Earned value management [EVM] reform is in the air--actually, it's been in the air for some time with effort in Congress to correct some of the problems, as reported by Glen Alleman and Paul Solomon.

In the Nov/Dec 10 online edition of the magazine Defense AT&L, Paul Solomon reports on initiatives to close three big gaps in the ANSI-EIA 748 standard on earned value in an article entitled "Earned Value Management Acquisition Reform"

[Note to reader: Paul Solomon is one of the co-authors of ANSI-EIA 748 and maintains a website on performance based earned value at pb-ev.com]

By Solomon's reckoning, the gaps to be closed are these:

Quality gap: There is no explicit provision to measure quality achievement--or short comings--in the formulation of a claim for earned value by a cost account or work package manager.

Technical performance gap: Although all technical projects have some kind of a technical performance objective and most have some sort of time-phased technical performance achievement plan, again the EVM system is not required to take achievement objectives into account explicitly. 
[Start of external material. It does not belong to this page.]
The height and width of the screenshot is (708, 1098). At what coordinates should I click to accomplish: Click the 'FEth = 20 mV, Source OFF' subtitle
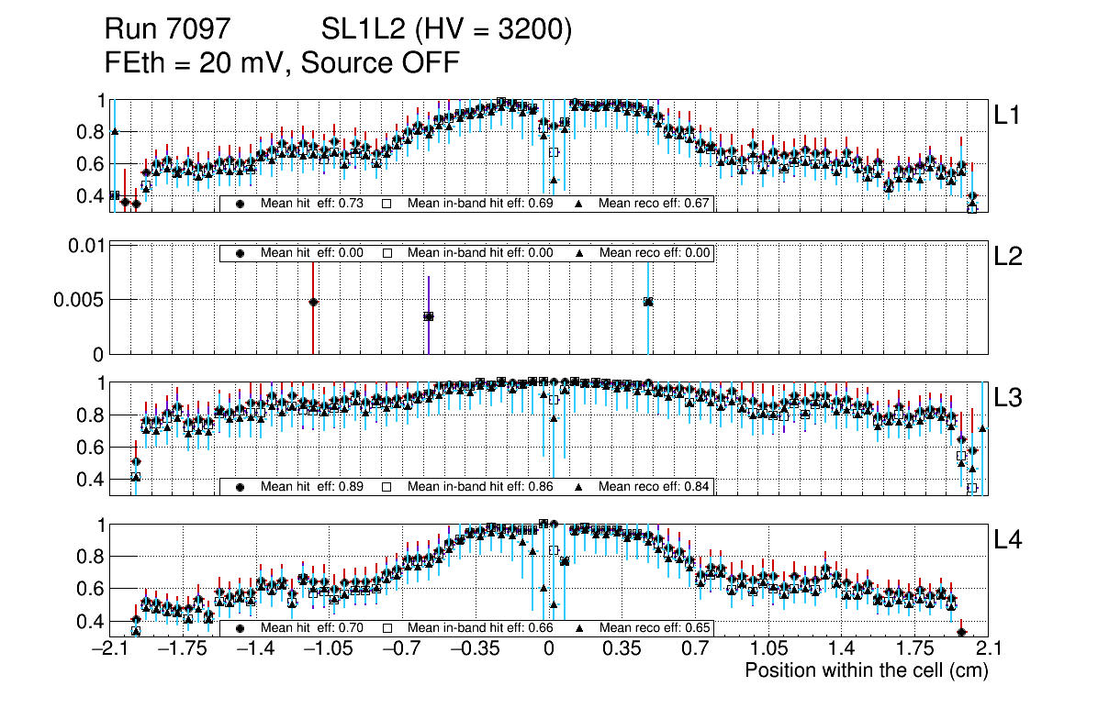282,63

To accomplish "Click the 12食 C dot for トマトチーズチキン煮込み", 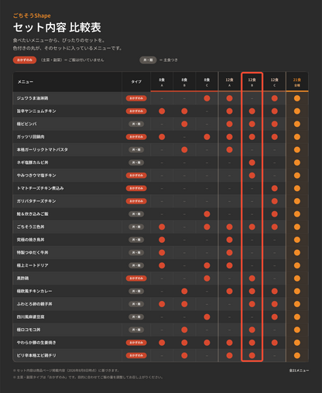I will 275,188.
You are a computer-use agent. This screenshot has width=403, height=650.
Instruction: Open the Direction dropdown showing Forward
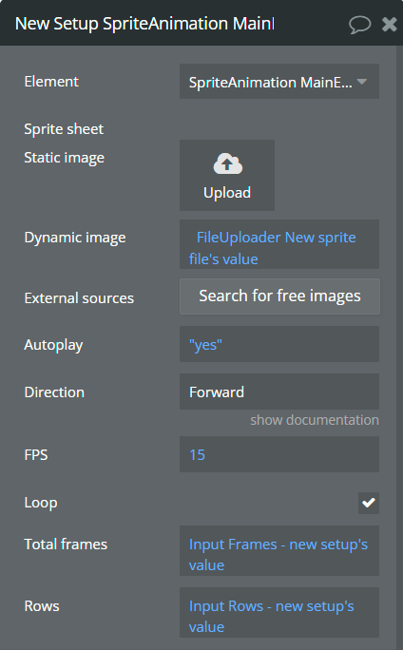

Solomon believes that the fact that '748 is work oriented [work: the schedule] and not also product oriented [product: the WBS] leaves both quality and TPM--these more generally associated with product than work--in the shadows.

Risk management gap: Solomon says this: "The 32 guidelines in ANSI/EIA-748 fail to address the integration of risk management with EVM".  Among others, the standard provides no guidance for risk-adjusting EVM's linear equations used to calculate forecasts.

Other EVM problems

Here's the other problems, according to information quoted by Solomon: "DoD has reported that EVM, based on the earned value management standard, no longer serves its purpose", and about that standard, Solomon says: "EVM is still recognized as an international, commercial best practice, but ANSI/EIA-748 has been largely ignored by commercial companies. When there is no government mandate to use EVM, the Project Management Institute (PMI) Guide to the Project Management Body of Knowledge (PMBOK® Guide) is a widely used standard for project management."

PMBOK® Guide?

Well, the PMBOK® Guide may be the go-to for non-Defense projects that employ EVM, but it's been my experience of two decades using EVM in DoD programs and then more than a decade in commerical IT that few non-Defense projects use any version of EVM, especially backoffice IT projects.  And it's not because there's no government mandate. But if they want EVM, and if they went to the PMBOK® Guide, they'll find it's a subset of '748 that simply leaves out some of the process and reporting that weighs down '748. 

PMBOK® Guide has gaps

Solomon asserts that the PMBOK® Guide has started down the road to integrate risk, TPM, and quality with EVM.

I don't agree.

In spite of what Paul says in the article and on his website, neither the PMBOK® Guide or the companion PMI Practice Standard for Earned Value Management directly address the three gaps.  The fact that TPM, Risk Management, and Quality are all addressed under the same cover, and TPM appears as a practice in Quality Management and Risk Management does not integrate these practices with EVM. 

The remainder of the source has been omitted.